Maral studied painting at the Art University of Tehran and earned a Master’s degree in International Contemporary Art & Design Practice from Malaysia. She has exhibited her art in Iran, USA, Belgium, South Africa and Malaysia.

Her studio is at Kuona Trust. Her ‘L’Atelier’ award includes a six-month residency in Paris plus a substantial cash prize. She spoke to MARGARETTA WA GACHERU


Has your life always been in art?

I drew when I was a child, but of course every child draws if you give them art supplies. I made my mind to study art when I was 17. I did my degree in painting but right after I graduated I stopped practising for two to three years then continued when I started doing my Master’s degree.

What inspired you when doing the artwork that won at the 2017 L’Atelier award?

I was inspired by the status and treatment of women in Kenya. Kenyan women contribute to its culture and economy, but they are often side-lined by the patriarchal system which is constantly reinforced through oral traditions. I chose proverbs as the contextual framework because I believe they are still used to put women down.

How did you decide to design the art installation as you did?

It took a year and a half from the time I started doing research on proverbs until I finalised the structure. The final installation is the result of continued sketching and discussions with my husband Mwini Mutuku, Craig Halidy my research partner and Margarita Raysberg my consultant.

What materials did you use?

The installation is made of wood and iron cowbells.

What is your style? Is it more than one?

As a visual artist I tend not to limit or define myself with medium or a particular mode of expression. I am interested in stories and issues that I find worthy of discussion.
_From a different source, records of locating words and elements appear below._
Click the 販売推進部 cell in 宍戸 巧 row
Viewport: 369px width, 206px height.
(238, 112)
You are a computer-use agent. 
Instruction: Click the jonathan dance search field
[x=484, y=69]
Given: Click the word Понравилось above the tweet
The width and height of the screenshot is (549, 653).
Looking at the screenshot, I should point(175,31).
You researched African proverbs and how those adages portray women. How many countries’ proverbs did you examine?
Craig and I reviewed a body of literature focused on proverbs, mainly African proverbs about women. Amongst them, there were proverbs from Kenya, Sudan and Ethiopia.

From your research, who is an African woman?
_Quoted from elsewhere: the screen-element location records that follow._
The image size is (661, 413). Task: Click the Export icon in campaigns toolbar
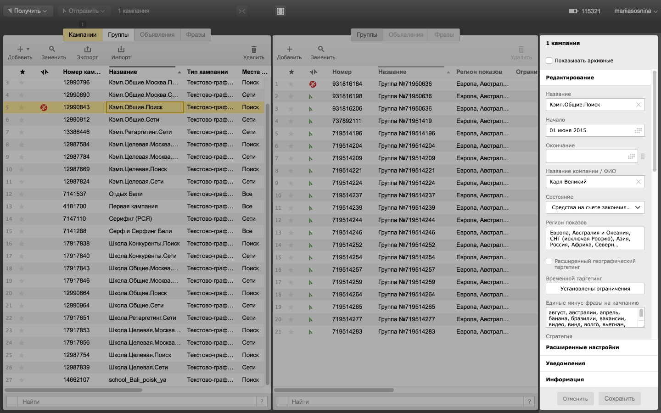pos(87,49)
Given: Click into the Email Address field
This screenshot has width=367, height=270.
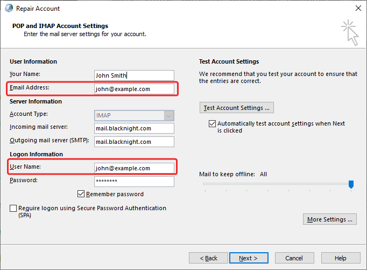Looking at the screenshot, I should [134, 89].
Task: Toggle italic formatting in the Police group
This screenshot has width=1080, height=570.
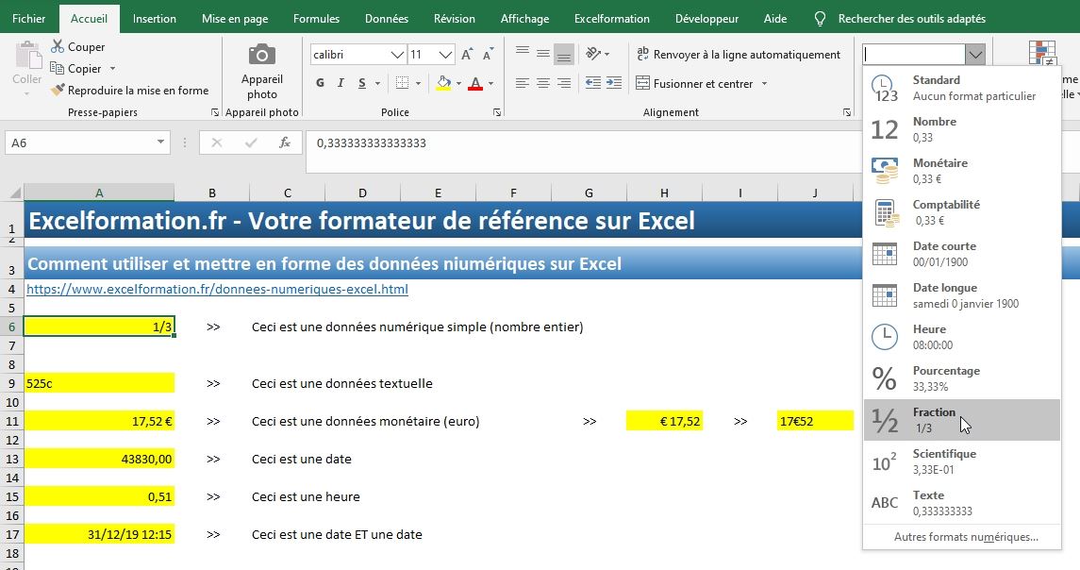Action: [341, 84]
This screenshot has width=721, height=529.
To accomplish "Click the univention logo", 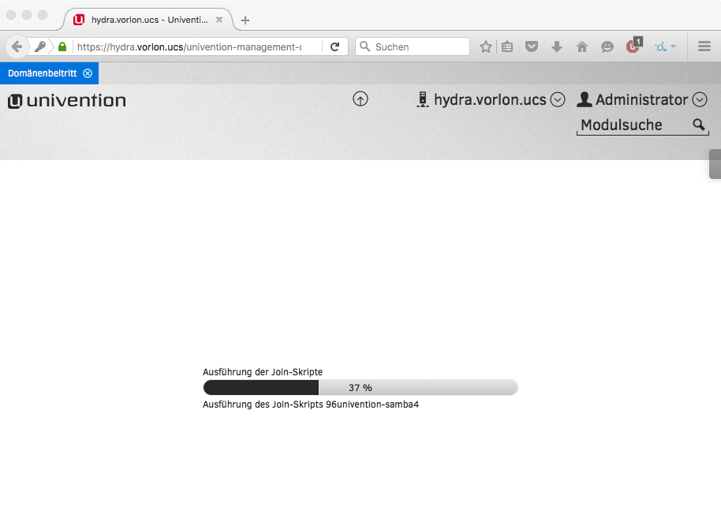I will coord(67,101).
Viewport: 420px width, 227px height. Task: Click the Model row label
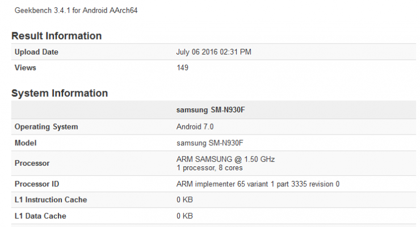[26, 142]
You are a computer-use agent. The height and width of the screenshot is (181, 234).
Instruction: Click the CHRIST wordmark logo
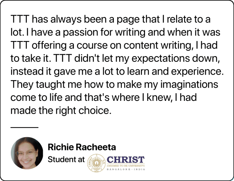126,159
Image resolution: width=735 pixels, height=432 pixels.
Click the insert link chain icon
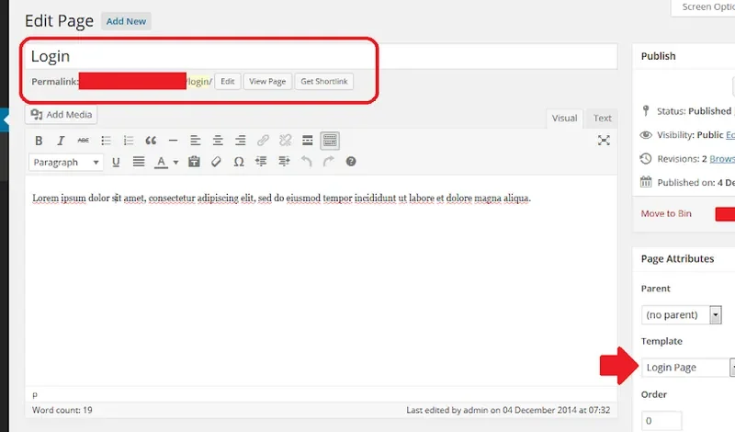click(x=263, y=141)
As Margarita Raysberg puts it, the proverbs overwhelmingly portray women as helpless imbeciles except for when the sayings espouse women’s reproductive potential as mothers.

Did the research and the art that has emerged from it impact you personally?

I think every project I have done so far as an artist has helped me grow in one way or another. Through in this project, I had the privilege of working with artists and academics who contributed to the realisation of the work.

What does winning first prize at this year’s L’Atelier mean to you?

I am proud to have brought it home to Kenya. Winning this award is one of a kind opportunity for any artist to further develop their artistic practice.

From the research, you found very few positive proverbs and what were they? You placed inside what was called an ‘altar’ or shrine? Why did you put them there?

The positive proverbs are not a few, although in comparison to the general proverbs, they stand as a small portion. The ‘altar’ is a metaphor for motherhood. The piece explores why women are only valued as human beings when they reproduce.

If you were to have a drink with two artists, local or foreign, who would they be?

Tracy Emin and Shirin Neshat.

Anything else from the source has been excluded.